In Eastern Christendom, Michael was almost exclusively associated with the healing powers of fountains and springs. The most famous legend of Michael in the ancient Near East is that of his appearance at Chonae (Khonas, Turkey). The legend, which exists in three Greek versions, a Latin recension, and an Ethiopian version, is actually a conflated account of two legendary interventions, one associated with a miraculous spring at Chairotopa (present day Ceretapa, Turkey) and the other with the preservation of a shrine at Chonae.

In the Greek versions of the legend, the apostles John and Philip, passing through the village of Chairotopa, announce that Michael the Archangel will soon manifest his power in that place. Shortly after the departure of the apostles, a spring begins to flow in the vicinity of the village. The miraculous healing powers of the water become famous in the region, drawing throngs of visitors seeking cures for their ailments. One such visitor is a pagan man from Laodicea who brings his daughter, mute since birth, to the spring. The waters of the spring cure the girl of her illness, and the father builds a chapel dedicated to Michael near the spring.
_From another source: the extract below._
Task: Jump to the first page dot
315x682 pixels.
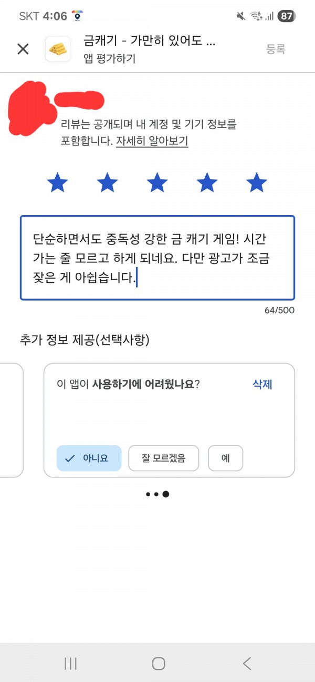Action: pyautogui.click(x=149, y=494)

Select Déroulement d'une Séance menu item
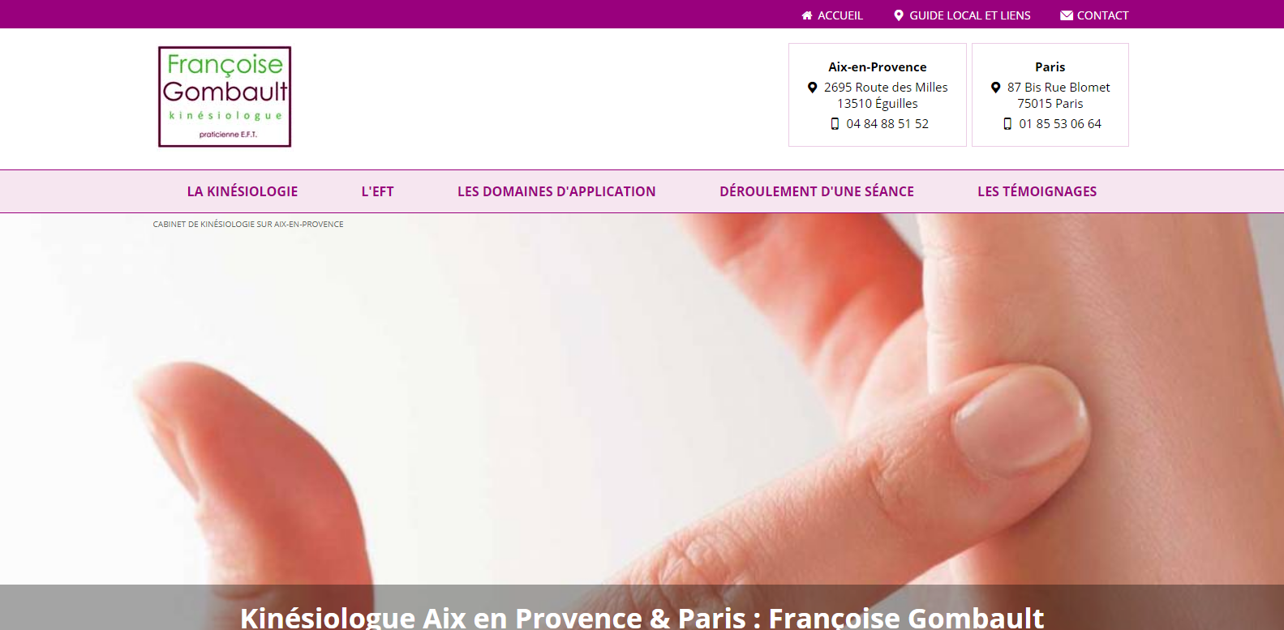[x=817, y=191]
The narrative of the legend continues some ninety years later with the establishment of a hermit named Archippos in the chapel sanctuary of St. Michael. Resentful of the healing power of the Archangel's spring and sanctuary, however, the local heathen population now threaten to destroy them. By digging a series of canals, the heathen divert two rivers toward the shrine to inundate it. The hermit Archippos prays to St. Michael for the preservation of the spring and shrine. With thunder and lightning, the Archangel causes a massive earthquake to open a deep chasm in the ground. The diverted waters of the two rivers funnel into the chasm, and the sanctuary and spring are preserved.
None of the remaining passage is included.